List of tasks:
• a. In the letter about moving from monoculture to biodiversity, what does the writer say GM crops serve to widen?
• b. Retype the part of the letter about moving from monoculture to biodiversity starting with "by David Muirhead" and going on through "be truly sustainable.".
• c. Write what comes next in the letter about moving from monoculture to biodiversity, picking up after its final sentence.
*** Opening of Document section ***
From monoculture to biodiversity

by David Muirhead 2 September 2002
Dear David, I was interested to read your thoughts on GM foods. I confess almost total ignorance on this very emotive subject. But I also nurture scepticism as to the actual importance/relevance in environmental terms of GM foods. Unlike you I am relatively unconcerned re risks to human health as a direct consequence of ingestion of GM foods-after all, we have been able to over-populate Earth largely because of remarkably similar developments in monoculture food production. This is where I see the real problem: GM crops only serve to widen the gulf between current food production practices and sustainability, by perpetuating the myth that monoculture of any kind on a broad scale can ever be truly sustainable.
I, perhaps simplistically to a fault, believe fervently that any 'crop' must coexist locally (even within the one small paddock, so to speak) with as near as practicable as many species of lifeforms across all phyla as originally occurred there. Many would say this is a ridiculous extension of the 'minimal tillage' concept: but looking at the big picture surely this is where we are just beginning to head?
I reckon that in another few decades we will have moved right away from monoculture. Instead our 'farms' will be almost indistinguishable from virgin scrub, but with this important difference: from each block we will sustainably harvest biodiverse foods of bewildering variety, e.g qandongs and other fruits, nuts and berries, greens, tubers, grains, wattle seeds, legumes, honey, eggs and animal protein from insects, molluscs, fish, birds, mammals and so on! Well, that's my little fantasy anyway.
*** Close of Document section ***
*** Opening of Entries supplied ***
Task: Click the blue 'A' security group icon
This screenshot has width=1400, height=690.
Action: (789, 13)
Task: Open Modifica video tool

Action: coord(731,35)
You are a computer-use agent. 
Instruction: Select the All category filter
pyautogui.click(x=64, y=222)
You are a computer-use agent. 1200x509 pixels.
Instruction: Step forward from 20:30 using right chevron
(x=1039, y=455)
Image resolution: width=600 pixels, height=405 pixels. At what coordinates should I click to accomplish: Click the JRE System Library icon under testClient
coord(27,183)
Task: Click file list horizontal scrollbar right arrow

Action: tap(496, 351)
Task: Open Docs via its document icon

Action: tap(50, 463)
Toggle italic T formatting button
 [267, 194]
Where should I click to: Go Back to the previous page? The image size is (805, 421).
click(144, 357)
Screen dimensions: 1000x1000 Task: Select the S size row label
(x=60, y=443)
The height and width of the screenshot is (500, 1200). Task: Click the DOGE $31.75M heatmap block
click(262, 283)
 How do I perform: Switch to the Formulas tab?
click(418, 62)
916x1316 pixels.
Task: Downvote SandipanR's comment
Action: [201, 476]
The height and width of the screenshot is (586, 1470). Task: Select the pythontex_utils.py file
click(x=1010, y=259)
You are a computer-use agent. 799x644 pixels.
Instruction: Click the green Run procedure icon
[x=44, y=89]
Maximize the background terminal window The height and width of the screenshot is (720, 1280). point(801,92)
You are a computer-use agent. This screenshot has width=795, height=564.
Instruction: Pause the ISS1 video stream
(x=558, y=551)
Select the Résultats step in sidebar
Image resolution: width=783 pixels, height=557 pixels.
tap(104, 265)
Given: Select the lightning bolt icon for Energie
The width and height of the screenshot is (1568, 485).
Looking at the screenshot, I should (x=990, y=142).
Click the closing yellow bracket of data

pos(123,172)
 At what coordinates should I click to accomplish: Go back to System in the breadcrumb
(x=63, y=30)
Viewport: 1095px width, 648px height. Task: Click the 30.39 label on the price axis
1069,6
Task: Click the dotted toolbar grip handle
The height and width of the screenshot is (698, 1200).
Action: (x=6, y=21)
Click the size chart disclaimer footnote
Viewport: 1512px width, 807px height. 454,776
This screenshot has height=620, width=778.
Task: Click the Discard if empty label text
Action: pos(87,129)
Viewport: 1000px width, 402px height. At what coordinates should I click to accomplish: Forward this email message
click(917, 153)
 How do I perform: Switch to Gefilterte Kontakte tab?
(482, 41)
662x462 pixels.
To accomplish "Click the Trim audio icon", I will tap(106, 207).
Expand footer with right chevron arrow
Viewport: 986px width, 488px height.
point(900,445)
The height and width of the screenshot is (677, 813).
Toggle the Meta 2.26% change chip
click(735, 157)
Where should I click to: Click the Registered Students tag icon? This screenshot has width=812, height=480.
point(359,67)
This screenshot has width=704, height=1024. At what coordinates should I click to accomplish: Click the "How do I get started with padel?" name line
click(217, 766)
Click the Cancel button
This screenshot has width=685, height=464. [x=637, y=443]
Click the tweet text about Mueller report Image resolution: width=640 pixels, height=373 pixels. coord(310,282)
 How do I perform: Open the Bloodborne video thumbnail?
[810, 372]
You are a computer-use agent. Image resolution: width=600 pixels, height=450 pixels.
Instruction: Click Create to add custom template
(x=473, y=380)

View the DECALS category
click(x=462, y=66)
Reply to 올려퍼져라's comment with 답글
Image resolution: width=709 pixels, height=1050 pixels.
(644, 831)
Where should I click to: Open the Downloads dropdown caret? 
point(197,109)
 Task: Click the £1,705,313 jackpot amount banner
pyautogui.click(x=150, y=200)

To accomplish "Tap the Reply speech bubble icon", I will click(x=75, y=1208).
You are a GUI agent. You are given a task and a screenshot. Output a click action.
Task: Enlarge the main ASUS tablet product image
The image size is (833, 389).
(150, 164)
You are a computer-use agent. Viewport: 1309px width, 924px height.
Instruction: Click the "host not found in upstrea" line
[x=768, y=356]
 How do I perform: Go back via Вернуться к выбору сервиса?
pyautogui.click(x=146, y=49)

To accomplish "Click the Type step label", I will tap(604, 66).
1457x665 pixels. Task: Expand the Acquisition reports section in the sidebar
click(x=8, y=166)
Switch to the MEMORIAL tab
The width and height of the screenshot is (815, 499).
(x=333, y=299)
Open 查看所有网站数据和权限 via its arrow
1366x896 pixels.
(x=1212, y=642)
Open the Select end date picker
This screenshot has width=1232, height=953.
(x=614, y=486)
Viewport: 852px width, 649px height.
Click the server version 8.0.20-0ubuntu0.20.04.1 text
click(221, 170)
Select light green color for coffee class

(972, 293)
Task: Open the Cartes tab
*** Close of Entries supplied ***
Outputs in order:
• a. The gulf between current food production practices and sustainability.

• b.
by David Muirhead 2 September 2002
Dear David, I was interested to read your thoughts on GM foods. I confess almost total ignorance on this very emotive subject. But I also nurture scepticism as to the actual importance/relevance in environmental terms of GM foods. Unlike you I am relatively unconcerned re risks to human health as a direct consequence of ingestion of GM foods-after all, we have been able to over-populate Earth largely because of remarkably similar developments in monoculture food production. This is where I see the real problem: GM crops only serve to widen the gulf between current food production practices and sustainability, by perpetuating the myth that monoculture of any kind on a broad scale can ever be truly sustainable.

• c.
When I say 'looking at the big picture' I'm referring to changing attitudes and priorities within the majority of citizens towards sustainability, and NOT the immediately obvious broad-acre land clearance and monoculture practices currently rampant and usually greed-driven that we see all around us. I think that the rate of increase in popularity of organically grown foods, bush tucker and the like is so fast that it must soon influence the currently non-sustainable practices of our major food producing barons and multi-national companies, i.e. consumer preference and demand will eventually prevail. I know one could argue that the fast-food and obesity trend in western societies seems to contradict my impression, and obviously I don't have a crystal ball and my forecast above may just be wishful thinking-but you never know, stranger things have happened!